From the inception of the Zionist project, there has been courageous Palestinian resistance. In 1936, Palestinians launched an armed uprising against the British authorities and the Zionist settlers. The British brutally crushed the uprising in 1939 and passed emergency laws condemning to death any Palestinian found with a gun.1 Throughout the Nakba, outgunned Palestinians in cities and towns waged courageous resistance to ethnic cleansing.
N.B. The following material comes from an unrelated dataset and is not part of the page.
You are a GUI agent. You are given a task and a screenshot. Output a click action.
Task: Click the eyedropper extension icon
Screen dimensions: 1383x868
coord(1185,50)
Each time the resistance of the Palestinian people has been violently suppressed, new waves and forms of struggle have come forward. In the context of the global upsurge of the 1960s, Palestinian guerrilla organizations launched armed struggle against Israel with the aim of creating a democratic, secular (non-religious) state throughout Palestine. In March 1968 Palestinian fighters held off a major Israeli attack at Karameh, Jordan.2 Yasser Arafat and the Fatah organization and the Palestine Liberation Organization (PLO) emerged as a respected leadership within this armed struggle.
The high tide of mass resistance in the late ’60s, however, ran into obstacles that Fatah and the PLO were unable to surmount. The leadership increasingly turned to reliance on Arab regimes and the Soviet Union, and, in actual fact, to fighting in order to get Israel to negotiate a so-called mini-state—rather than fighting for a liberated Palestine. All this occurred in a context in which the wave of post-World War 2 national liberation struggles around the world was ebbing and the contention between the U.S. and the now-imperialist Soviet Union was intensifying.
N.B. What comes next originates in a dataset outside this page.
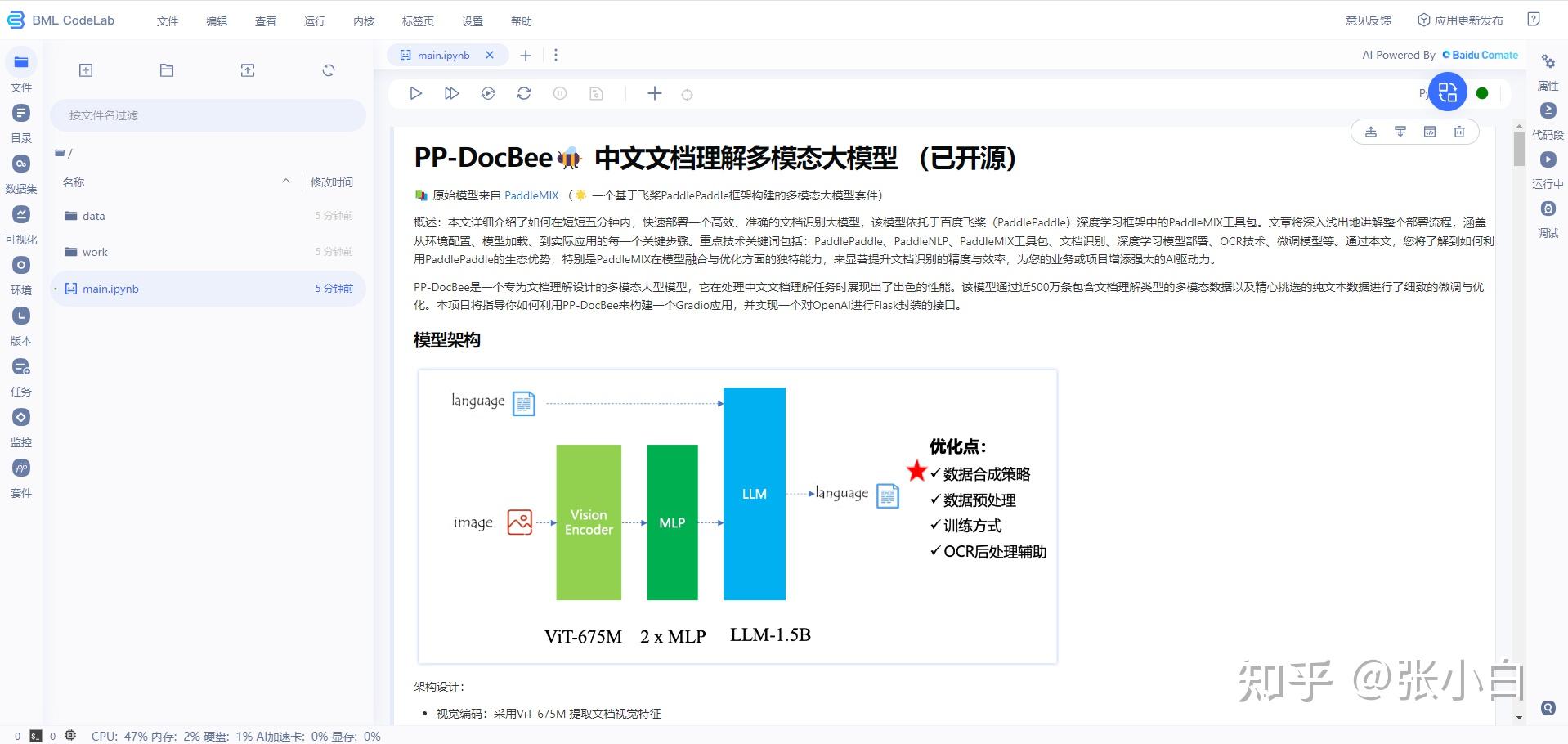Expand the more options menu next to main.ipynb tab

[x=557, y=55]
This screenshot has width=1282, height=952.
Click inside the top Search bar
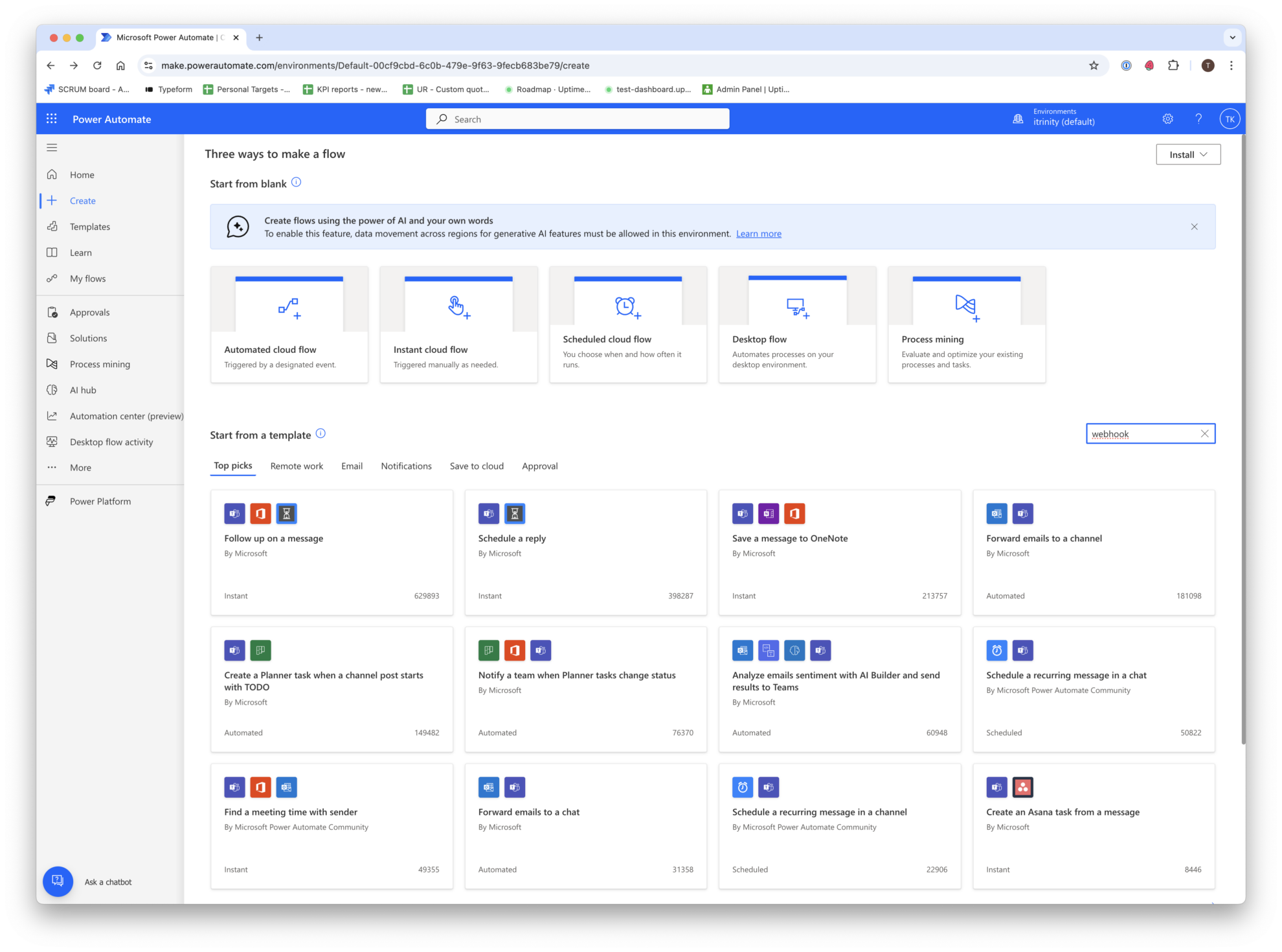click(x=577, y=119)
Here, it must be noted that one way Israel (and the U.S.) worked to undermine the resistance of the Palestinian people was to promote Islamic fundamentalist forces like Hamas, in opposition to more progressive, secular nationalist opposition to Zionism. The Washington Post acknowledged, for example, “In the 1980s, for instance, the Israeli government decided to weaken the secular Fatah movement headed by Palestine Liberation Organization Chairman Yasser Arafat by promoting the rise of Islamic parties as a counterweight, on the theory that Islamic groups would not have the same nationalistic impulses. So Fatah’s social networks were dismantled by the Israeli government, but it went easy on Islamic charitable networks. This decision fueled the rise of Hamas as a political force....”3
Despite unending repression, the Palestinian people continued to find ways to protest and rebel. The first Intifada (an Arabic word meaning “to shake”) began in December of 1987 with uprisings in Gaza. It pitted stone-throwing youth, with wide support throughout Palestine and around the world, against occupying Israeli soldiers. In 2000, a second Intifada was sparked by Israeli leader Ariel Sharon’s consciously provocative visit to the Al-Haram Ash-Sharif Muslim holy site in Jerusalem guarded by 1,000 armed Israeli soldiers. It unleashed mounting Palestinian frustration, rage and despair over the failure of the “peace process” to address their basic rights.
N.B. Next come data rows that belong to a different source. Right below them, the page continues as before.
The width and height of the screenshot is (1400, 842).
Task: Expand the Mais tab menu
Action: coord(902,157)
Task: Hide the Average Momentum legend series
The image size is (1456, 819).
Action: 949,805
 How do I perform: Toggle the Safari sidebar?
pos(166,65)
Most recently, new waves and forms of protest have emerged in Palestine not tied to either the Palestinian Authority or Hamas. In some ways, openings for that resistance have been facilitated by international activists who have stood with Palestinians in courageous protest against mass Israeli demolition of Palestinian homes in Gaza and opposing the Apartheid Wall in the West Bank. This has not substituted for, but instead brought attention to, the continuing refusal of the Palestinian masses to kneel down. Ongoing attempts by international and Palestinian activists to break the siege of Gaza are shining a spotlight on conditions there.